W minionym roku kontroli było o 70 mniej niż w 2014 - „tylko” 435, za to zakwestionowanych towarów aż niemal 60 proc. - wynika z danych Państwowej Inspekcji Handlowej. To wzrost o 16 procent, a więc poważny.
- Mamy co robić, co bezlitośnie pokazują statystyki - komentuje Luiza Chmielewska, naczelnik Wydziału Prawno-Organizacyjnego i Ochrony Konsumentów Inspektoratu PIH w Bydgoszczy. - Przewinienia są różne: najczęściej jest to brak odpowiedniego oznaczenia sprzedawanych wyrobów, podawania ich składu, czy stosowania składników innych od zadeklarowanych przy sporządzaniu potraw.
Najczęstsze przewinienia to brak odpowiednich oznaczeń wyrobów i skład inny od zadeklarowanego. - Luiza Chmielewska
Inspektorzy podkreślają, że konsumenci mają prawo do pełnej informacji, którą znaleźć muszą w miejscu zakupu. To, że informacja znajduje się „na zapleczu sklepu” albo „o wszystkim wie mój świetnie poinformowany personel restauracji” - jak często tłumaczą się ukarani przedsiębiorcy - nie jest dla nich żadnym usprawiedliwieniem.

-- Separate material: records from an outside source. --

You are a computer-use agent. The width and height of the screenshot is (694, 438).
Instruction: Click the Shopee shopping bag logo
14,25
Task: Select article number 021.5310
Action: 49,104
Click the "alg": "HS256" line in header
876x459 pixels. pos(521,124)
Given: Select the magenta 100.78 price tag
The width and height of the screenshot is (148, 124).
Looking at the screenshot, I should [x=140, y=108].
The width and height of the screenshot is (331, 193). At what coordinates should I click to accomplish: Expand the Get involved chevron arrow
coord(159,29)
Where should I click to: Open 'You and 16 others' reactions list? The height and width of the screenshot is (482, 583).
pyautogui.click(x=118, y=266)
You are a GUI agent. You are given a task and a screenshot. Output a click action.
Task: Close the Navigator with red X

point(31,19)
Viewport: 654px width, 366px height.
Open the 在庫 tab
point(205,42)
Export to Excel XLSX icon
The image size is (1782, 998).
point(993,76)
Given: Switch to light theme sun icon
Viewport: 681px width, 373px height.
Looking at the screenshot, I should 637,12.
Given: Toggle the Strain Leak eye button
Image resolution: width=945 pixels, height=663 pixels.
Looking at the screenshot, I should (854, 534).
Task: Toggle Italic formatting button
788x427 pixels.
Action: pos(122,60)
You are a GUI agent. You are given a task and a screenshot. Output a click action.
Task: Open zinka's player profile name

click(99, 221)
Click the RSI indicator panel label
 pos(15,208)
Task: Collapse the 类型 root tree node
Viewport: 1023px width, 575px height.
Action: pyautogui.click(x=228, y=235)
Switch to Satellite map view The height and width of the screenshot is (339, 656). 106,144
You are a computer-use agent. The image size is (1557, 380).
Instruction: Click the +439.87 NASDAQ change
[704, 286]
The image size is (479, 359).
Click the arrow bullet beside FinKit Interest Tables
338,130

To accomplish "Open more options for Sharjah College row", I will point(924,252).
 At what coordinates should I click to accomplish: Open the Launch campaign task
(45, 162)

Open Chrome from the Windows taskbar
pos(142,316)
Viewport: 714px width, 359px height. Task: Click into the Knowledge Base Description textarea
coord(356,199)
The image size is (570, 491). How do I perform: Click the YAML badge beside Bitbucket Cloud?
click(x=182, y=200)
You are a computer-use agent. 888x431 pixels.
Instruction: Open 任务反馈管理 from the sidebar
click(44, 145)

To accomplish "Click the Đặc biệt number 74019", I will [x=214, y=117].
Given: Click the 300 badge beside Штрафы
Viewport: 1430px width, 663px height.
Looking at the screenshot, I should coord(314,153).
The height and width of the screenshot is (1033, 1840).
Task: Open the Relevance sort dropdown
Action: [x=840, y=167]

PRZECZYTAJ:Kontroli PIH mniej, ale wykrytych nieprawidłowości więcej
W wielu przypadkach powodem ukarania jest stosowanie nieodpowiednich nazw. Napój nie może udawać soku, a napoje spirytusowe czy likiery nie mogą być sprzedawane jako „wódka”. Na tym ostatnim poległ sklep monopolowy z ul. Królowej Jadwigi 1, a właściciele zapłacić musieli tysiąc złotych kary. Różnica jednego procenta w zawartości alkoholu może być kosztowna...
O tym, że wielu z ukaranych zdaje sobie sprawę, jakie przepisy obowiązują, może świadczyć fakt, że od nałożonych przez PIH sankcji odwołuje się mniej niż połowa z nich.
Na stronach PIH znaleźć możemy decyzje o nałożeniu kar na poszczególnych przedsiębiorców wraz z dokładnym uzasadnieniem. Trafiają one do publicznej wiadomości po uprawomocnieniu się decyzji i publikowane w Biuletynie Informacji Publicznej.